[Stored records]
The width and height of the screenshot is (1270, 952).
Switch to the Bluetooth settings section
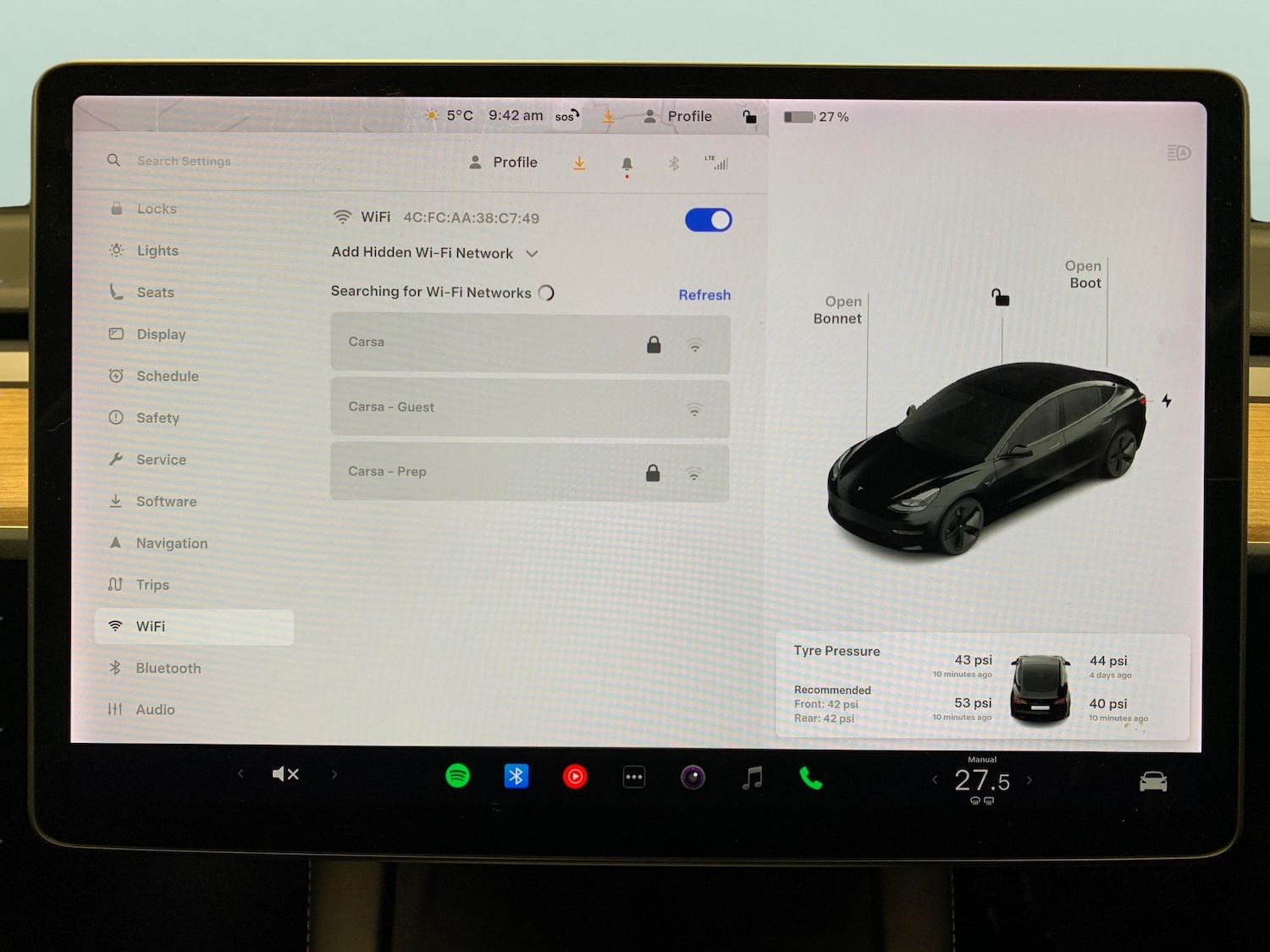point(168,668)
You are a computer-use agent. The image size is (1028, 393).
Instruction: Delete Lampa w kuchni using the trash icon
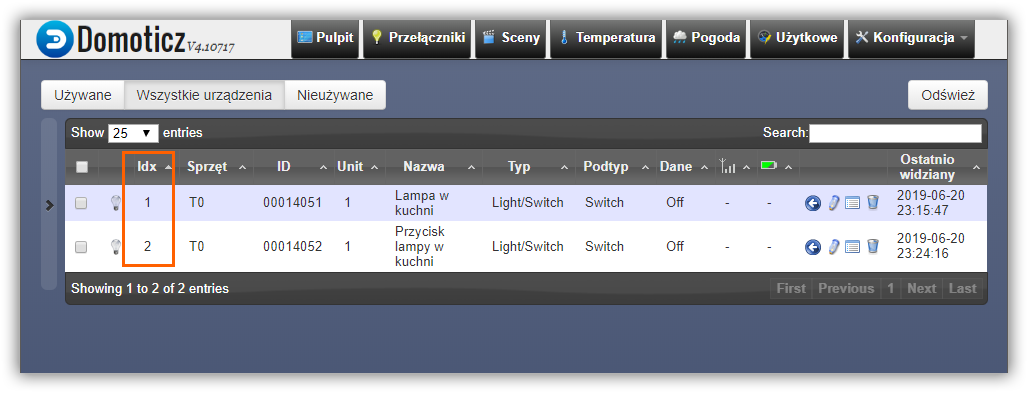point(873,202)
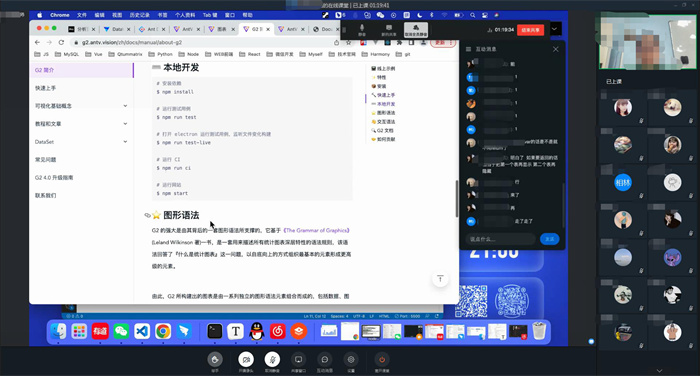Screen dimensions: 700x376
Task: Click the red end sharing button
Action: 530,30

▶ **YOUR GOAL**
Write the records out again in full, exactly, and skip every picture.

▶ **EXERCISE OUTPUT**
The width and height of the screenshot is (1270, 952).
Switch to the Bluetooth settings section
point(168,668)
You are a computer-use agent. The image size is (1028, 393).
Instruction: Delete Lampa w kuchni using the trash icon
point(873,202)
Screen dimensions: 700x376
Task: Click the red end sharing button
Action: 530,30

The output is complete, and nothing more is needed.